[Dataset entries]
***

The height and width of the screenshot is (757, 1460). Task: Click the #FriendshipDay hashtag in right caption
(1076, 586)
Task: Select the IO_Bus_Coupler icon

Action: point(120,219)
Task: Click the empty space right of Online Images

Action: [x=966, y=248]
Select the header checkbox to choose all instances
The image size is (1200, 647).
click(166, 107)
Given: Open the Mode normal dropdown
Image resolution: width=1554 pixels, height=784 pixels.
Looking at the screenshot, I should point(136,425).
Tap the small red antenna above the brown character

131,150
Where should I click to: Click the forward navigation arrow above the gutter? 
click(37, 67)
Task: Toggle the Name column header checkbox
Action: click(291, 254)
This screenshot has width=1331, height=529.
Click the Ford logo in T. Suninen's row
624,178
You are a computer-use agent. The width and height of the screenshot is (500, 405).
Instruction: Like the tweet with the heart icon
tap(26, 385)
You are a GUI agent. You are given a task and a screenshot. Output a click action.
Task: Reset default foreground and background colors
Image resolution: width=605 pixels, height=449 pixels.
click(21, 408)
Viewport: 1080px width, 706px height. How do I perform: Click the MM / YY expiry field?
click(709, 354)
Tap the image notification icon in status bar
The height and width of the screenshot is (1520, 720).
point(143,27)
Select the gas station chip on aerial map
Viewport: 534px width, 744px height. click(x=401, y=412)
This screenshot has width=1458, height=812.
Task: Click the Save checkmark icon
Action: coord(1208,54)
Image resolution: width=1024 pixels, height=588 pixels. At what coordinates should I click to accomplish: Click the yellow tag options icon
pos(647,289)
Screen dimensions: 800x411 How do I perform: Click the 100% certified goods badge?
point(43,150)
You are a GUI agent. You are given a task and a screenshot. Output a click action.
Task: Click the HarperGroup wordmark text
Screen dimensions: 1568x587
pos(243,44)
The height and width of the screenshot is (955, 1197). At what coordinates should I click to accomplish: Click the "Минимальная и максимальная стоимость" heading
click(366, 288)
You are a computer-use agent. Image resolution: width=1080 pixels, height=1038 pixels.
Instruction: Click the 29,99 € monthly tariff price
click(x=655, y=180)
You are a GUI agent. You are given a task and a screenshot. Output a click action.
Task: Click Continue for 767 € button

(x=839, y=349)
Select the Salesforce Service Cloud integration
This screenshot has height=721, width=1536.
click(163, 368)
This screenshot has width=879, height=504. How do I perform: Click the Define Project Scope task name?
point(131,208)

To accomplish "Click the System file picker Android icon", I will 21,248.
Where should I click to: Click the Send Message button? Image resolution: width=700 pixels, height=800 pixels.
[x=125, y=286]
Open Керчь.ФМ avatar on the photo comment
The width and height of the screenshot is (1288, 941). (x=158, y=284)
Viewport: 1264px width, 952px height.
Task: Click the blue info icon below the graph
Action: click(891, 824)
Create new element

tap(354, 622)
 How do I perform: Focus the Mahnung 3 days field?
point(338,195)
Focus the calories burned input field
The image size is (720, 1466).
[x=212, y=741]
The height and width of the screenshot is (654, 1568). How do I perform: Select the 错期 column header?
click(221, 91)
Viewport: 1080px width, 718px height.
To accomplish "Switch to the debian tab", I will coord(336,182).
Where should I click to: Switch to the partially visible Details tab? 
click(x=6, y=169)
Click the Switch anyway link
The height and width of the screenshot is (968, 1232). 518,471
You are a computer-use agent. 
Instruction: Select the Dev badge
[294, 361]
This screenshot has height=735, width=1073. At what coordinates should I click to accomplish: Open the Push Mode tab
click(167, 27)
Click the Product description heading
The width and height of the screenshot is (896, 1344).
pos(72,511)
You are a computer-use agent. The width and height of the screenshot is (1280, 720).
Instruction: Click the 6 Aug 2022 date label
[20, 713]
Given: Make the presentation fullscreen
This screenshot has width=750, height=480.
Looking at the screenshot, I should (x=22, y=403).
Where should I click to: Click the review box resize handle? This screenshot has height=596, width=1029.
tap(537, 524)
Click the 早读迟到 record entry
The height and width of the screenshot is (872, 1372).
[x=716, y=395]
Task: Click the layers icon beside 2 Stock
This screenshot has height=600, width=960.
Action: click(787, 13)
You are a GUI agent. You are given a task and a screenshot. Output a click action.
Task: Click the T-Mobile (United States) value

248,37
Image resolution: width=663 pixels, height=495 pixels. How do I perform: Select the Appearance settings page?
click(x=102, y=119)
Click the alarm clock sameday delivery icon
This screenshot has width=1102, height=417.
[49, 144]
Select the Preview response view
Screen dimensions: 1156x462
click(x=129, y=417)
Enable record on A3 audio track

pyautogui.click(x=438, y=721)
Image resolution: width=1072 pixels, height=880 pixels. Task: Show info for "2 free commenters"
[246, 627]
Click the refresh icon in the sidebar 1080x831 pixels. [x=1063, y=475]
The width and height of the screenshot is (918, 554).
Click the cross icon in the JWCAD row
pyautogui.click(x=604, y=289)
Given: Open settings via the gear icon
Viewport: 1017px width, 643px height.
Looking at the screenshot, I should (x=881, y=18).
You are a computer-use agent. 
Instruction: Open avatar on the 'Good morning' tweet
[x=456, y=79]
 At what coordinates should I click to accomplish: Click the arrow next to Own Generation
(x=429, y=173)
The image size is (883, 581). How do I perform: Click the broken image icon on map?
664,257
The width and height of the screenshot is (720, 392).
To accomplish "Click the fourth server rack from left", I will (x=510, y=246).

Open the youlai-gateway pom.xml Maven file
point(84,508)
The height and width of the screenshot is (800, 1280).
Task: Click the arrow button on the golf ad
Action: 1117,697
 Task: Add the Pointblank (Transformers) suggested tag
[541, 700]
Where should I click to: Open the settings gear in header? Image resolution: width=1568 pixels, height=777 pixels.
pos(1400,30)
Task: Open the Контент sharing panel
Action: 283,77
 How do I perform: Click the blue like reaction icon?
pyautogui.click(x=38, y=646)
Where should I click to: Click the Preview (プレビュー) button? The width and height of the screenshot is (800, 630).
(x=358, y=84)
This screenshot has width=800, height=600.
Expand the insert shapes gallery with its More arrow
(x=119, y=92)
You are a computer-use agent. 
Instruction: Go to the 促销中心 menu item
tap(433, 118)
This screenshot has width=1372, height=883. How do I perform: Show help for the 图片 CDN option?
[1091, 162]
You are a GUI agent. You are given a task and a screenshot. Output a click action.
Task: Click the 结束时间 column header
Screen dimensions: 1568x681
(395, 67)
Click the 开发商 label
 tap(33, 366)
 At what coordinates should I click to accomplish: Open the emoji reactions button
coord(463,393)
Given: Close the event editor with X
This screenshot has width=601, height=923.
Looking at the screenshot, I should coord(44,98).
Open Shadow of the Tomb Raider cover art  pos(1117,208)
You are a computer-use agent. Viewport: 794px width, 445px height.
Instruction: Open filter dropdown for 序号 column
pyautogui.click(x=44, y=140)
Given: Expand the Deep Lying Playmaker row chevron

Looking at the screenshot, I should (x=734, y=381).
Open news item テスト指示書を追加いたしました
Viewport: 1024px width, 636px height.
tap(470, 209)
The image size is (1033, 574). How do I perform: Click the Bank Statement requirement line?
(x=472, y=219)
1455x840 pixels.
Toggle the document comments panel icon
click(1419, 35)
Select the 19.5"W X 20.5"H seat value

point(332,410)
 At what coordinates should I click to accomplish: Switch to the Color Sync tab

***

__TASK GOAL__. The word to find is "will". Copy every line of the records that holds it.

__FINAL ANSWER__.
To accomplish "Click the System file picker Android icon", I will 21,248.
To accomplish "Switch to the debian tab", I will coord(336,182).
To accomplish "Click the fourth server rack from left", I will (x=510, y=246).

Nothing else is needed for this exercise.